先の秋田おばこ甚句のときよりも更に観客が増えてきた。
ここ今戸は全154戸ほどの地区だが、おそらくは住民の皆さん全員が年に一度のこの愉快な踊りを楽しみにしていたに違いない。
今日は文句なしの快晴で暑いぐらいだ。
演者の方の話では雨になってしまう年も結構あったそうだが、それを思えば春の朗らかな陽気のなか、こうしてのんびりと踊りを鑑賞できるのはこのうえない贅沢のような気がした。

長襦袢に前垂れ、鈴のついた手甲、脚絆に足袋、たすきがけの特徴的な出で立ちはかなりインパクトがある。

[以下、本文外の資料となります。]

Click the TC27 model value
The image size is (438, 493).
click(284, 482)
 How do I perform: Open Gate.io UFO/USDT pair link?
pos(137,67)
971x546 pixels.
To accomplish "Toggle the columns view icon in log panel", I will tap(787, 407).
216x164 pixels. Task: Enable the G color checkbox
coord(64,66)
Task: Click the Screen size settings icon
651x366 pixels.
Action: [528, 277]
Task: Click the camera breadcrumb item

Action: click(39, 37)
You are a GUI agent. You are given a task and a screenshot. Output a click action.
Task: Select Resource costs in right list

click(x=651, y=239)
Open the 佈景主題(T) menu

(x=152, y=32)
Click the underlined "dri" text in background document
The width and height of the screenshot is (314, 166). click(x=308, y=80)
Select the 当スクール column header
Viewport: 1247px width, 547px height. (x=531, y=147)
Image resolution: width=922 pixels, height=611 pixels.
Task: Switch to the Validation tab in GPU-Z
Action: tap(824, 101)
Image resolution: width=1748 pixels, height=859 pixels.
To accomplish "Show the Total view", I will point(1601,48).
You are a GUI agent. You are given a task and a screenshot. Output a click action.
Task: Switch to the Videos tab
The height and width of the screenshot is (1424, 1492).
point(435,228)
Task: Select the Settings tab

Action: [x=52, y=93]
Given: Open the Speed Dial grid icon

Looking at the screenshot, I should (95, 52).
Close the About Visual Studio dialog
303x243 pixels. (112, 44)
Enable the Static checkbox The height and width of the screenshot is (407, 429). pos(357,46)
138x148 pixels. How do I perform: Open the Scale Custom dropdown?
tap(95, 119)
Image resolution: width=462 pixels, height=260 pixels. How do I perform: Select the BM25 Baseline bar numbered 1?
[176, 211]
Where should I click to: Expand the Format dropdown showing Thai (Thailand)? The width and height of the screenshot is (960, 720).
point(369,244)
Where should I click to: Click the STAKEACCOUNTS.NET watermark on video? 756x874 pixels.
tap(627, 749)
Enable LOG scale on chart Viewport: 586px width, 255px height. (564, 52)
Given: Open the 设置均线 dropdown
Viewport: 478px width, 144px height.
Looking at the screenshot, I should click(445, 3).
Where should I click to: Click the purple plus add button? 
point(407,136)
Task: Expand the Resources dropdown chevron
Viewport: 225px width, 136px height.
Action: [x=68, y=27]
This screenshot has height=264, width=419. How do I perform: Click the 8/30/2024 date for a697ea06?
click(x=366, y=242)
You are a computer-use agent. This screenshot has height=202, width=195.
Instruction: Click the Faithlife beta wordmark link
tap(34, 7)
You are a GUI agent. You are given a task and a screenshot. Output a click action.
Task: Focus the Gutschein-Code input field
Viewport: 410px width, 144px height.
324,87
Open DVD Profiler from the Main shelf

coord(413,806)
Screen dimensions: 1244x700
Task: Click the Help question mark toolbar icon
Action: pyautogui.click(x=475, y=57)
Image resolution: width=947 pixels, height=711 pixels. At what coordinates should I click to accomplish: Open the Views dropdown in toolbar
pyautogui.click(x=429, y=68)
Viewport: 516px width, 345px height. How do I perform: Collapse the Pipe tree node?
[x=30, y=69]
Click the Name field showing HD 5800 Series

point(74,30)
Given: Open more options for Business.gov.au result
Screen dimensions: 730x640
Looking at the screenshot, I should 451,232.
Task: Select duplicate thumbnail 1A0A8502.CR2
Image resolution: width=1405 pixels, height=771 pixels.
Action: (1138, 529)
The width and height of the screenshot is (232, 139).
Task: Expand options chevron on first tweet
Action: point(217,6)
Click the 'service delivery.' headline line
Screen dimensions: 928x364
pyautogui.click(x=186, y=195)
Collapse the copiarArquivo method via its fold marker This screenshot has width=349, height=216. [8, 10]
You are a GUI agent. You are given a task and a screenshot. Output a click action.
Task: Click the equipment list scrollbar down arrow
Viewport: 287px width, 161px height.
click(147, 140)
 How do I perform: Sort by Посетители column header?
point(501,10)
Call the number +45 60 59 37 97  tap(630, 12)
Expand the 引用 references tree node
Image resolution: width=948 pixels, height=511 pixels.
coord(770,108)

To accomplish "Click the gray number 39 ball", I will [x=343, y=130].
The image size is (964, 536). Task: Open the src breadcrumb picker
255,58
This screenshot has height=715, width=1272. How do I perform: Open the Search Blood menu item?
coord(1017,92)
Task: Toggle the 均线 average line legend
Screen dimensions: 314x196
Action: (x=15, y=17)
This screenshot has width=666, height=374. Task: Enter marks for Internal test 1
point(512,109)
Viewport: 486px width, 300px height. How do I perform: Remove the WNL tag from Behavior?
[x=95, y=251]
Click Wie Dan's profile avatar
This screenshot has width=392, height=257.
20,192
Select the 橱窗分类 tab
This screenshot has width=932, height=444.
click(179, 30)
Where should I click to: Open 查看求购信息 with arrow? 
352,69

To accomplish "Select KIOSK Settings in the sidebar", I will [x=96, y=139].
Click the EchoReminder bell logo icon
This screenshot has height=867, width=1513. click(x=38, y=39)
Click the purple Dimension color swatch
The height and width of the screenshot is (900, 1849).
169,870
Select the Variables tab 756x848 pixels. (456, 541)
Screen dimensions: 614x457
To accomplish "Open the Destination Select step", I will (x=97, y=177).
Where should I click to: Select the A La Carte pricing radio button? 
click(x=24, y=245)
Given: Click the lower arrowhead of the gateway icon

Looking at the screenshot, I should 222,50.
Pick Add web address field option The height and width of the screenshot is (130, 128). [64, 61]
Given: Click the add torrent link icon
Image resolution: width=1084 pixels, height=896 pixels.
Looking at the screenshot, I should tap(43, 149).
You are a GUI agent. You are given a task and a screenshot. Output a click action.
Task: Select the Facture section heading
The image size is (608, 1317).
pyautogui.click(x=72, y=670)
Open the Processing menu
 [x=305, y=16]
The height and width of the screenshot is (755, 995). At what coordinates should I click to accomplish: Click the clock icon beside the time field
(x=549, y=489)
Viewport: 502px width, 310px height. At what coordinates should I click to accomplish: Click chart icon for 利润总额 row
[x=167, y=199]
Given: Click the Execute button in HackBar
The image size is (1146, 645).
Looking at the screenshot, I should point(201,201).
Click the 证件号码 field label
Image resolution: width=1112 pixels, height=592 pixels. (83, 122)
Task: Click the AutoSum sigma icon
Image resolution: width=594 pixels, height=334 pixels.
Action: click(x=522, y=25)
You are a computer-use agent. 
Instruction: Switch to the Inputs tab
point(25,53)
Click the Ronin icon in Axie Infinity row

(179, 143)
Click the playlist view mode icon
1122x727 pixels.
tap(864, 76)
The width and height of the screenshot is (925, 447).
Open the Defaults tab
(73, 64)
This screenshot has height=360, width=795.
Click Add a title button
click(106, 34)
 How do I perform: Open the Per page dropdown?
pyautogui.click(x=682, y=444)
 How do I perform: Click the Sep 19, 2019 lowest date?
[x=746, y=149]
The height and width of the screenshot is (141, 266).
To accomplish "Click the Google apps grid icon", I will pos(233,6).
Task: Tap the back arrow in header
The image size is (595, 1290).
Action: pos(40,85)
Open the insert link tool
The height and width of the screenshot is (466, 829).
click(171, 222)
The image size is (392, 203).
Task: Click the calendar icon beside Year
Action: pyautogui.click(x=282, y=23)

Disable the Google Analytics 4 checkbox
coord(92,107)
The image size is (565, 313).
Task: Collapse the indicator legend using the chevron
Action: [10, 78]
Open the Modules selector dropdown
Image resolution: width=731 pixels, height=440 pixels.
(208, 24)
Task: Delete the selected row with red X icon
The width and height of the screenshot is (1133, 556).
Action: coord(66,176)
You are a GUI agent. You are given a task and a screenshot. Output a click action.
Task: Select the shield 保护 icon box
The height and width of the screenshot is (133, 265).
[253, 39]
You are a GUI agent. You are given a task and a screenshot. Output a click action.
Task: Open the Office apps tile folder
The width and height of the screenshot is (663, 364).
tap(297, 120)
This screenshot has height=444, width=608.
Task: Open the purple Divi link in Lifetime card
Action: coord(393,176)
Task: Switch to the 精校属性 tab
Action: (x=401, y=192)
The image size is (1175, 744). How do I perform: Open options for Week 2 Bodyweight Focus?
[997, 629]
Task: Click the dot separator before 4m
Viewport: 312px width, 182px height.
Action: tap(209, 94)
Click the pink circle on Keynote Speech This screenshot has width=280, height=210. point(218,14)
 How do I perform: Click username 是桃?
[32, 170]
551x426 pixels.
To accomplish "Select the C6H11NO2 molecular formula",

伝統行事・伝統芸能について調べていると「風流(ふりゅう)」と呼ばれるジャンルというか、概念に触れることが多い。
コトバンクには「趣向を凝らした作り物に発し、祭礼でのさまざまに飾り立てた作り物、これに伴う音楽、舞踊などをいう」と書かれていて、豪華な山車や盆踊りなどが非常に分かりやすい例だ。
願人踊りもその恰好や踊りを見れば、風流に昇華された芸能の一つであることがすぐに分かるのだが、その奇抜さ、エキセントリックさは際立っていて、県内の伝統芸能の中でも風流の一番の体現者であるように思う(ちなみに音頭あげの持っている傘はそのものずばり「風流がさ」と呼ばれている)。
なお、風流については秋田魁新報が昭和46年に刊行した「秋田の民謡・芸能・文芸」の中で「はじめ祭りは政治(まつりごと)といわれたように、おごそかなムードであった。神楽がその例である。平安時代から、祭りは社殿から野外に出て人に見せるようになった。観客を意識すると、人目を奪うように祭りが装飾化されデラックスになる。これが”風流になった祭り”である」と分かり易い解説がされていた。

口上言いの男の子。「東西東西(とざいとーざい)!」から始まる口上を見事に述べていた。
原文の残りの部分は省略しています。